For the past few years, bacon has been cropping up in more and more and more places. It started with salad bar toppings and baked potatoes - now it's every other hamburger and sandwich, and even desserts. Hell, Burger King has a bacon ice cream sundae on the menu.

Things like that might be fun to eat, but we're not treating bacon with the caution and respect it should get any more. It's everywhere, it's in many things, ready to boost calorie and cholesterol levels three meals a day. There is a big, big difference between the two strips of Rath Black Hawk bacon I would get each week with Sunday breakfast when I was a kid - and someone having a bacon, egg and cheese biscuit for breakfast, a Baconator for lunch and a bacon-wrapped steak at dinner today.

Maybe this shortage is real, maybe not, but it's the first time a popular high-fat food has headed toward unaffordability. I think that's a harbinger of things to come. Maybe we'll all be healthier as a result.
 
One would think

that bacon would freeze well for a long time. It does not, alas.

The USDA says that the upper limit for best taste and so on for bacon that is frozen at home is about 6 months.

I don't have bacon every day, but I do have it every week, and I plan on continuing to do just that.

Lawrence/Maytagbear
 
Last year, right in time for Christmas baking, the Norwegians had a butter shortage.

We laughed at them, for a variety of reasons, some pretty good, some not so much. But mostly I figured they deserved to be laughed at, they could have *easily* allowed butter to be imported from Denmark and/or Sweden if they felt like it, but they didn't.

If I was fond of conspiracy theories, I'd say this is a rumor started in Norway to laugh at us... ;-)

Now, for the idea that bacon was rare and a treat, really? Are you sure?

Because before vegetable oil got a big push in the midcentury, and Crisco before then, and lard before that, bacon was it. Every recipe basically started with "render some bacon", including veggies, rice, beans, browning meats etc. Even lard was more reserved for things like desserts, where one wouldn't necessarily want the strong flavor of bacon.

Just look at breakfast, why on Earth do you think it's "bacon and eggs" if it wasn't for the fact that eggs were fried *in* bacon fat way back then?

I mean, I'm all for cooking/eating healthy, that's fine.

But we can't just go rewriting history like that. Bacon was not rare or a treat anywhere pork was common, and some places, to this day, pork is more common than beef or chicken. We often had friends visiting from Europe and they were glad to eat beef (which was rather cheap for us in America but not for them at home).
 
Earthling:

"Now, for the idea that bacon was rare and a treat, really? Are you sure?"

I never said bacon was rare at midcentury. I did say it was a treat.
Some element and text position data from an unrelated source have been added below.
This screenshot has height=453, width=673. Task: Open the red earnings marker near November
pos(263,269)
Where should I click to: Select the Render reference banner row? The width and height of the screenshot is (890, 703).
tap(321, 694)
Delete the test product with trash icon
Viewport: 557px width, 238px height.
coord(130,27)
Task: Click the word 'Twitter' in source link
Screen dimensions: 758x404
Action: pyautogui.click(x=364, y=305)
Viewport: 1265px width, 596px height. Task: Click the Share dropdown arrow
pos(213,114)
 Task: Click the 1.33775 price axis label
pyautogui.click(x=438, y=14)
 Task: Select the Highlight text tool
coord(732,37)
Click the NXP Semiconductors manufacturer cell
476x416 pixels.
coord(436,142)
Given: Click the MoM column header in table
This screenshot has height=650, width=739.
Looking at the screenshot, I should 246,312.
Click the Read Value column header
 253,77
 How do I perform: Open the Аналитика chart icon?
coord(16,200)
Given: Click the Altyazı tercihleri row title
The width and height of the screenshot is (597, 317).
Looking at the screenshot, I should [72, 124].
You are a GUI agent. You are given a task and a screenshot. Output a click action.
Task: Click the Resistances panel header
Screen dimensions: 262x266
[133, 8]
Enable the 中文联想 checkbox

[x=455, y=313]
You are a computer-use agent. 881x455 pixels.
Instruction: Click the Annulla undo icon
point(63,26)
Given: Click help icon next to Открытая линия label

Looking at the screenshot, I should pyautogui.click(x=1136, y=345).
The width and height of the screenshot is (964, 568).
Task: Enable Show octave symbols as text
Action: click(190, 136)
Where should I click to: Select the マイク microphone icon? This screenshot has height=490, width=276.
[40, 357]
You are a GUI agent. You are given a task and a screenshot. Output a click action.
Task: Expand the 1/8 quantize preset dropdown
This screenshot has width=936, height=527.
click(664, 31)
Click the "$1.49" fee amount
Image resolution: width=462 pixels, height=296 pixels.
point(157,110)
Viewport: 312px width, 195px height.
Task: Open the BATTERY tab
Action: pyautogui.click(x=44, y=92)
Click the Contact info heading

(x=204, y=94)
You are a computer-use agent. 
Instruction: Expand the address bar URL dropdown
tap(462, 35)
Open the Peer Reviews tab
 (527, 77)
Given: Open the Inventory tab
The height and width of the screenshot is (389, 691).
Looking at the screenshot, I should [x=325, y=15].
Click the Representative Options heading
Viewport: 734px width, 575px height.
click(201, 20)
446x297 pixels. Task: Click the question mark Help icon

My reference was to the years I was growing up, roughly 1952-1970. In those years, there was a general understanding - however imperfect - that too much animal fat was not good for you, although in the South, where I grew up, older people often still stuck to their fatback in everything - and often died of heart attacks and strokes before they were 70. Portions in general were smaller, and really rich meats like ham and bacon served less often. Contrast the original McDonald's hamburger, which is still on the menu, with today's 1/3 pound Angus burger garnished with bacon. It's a huge caloric and cholesterol difference. I well remember when McDonald's introduced the Big Mac; it was considered huge at the time. Now it's not the biggest burger on Mickey D's menu, not by a long shot.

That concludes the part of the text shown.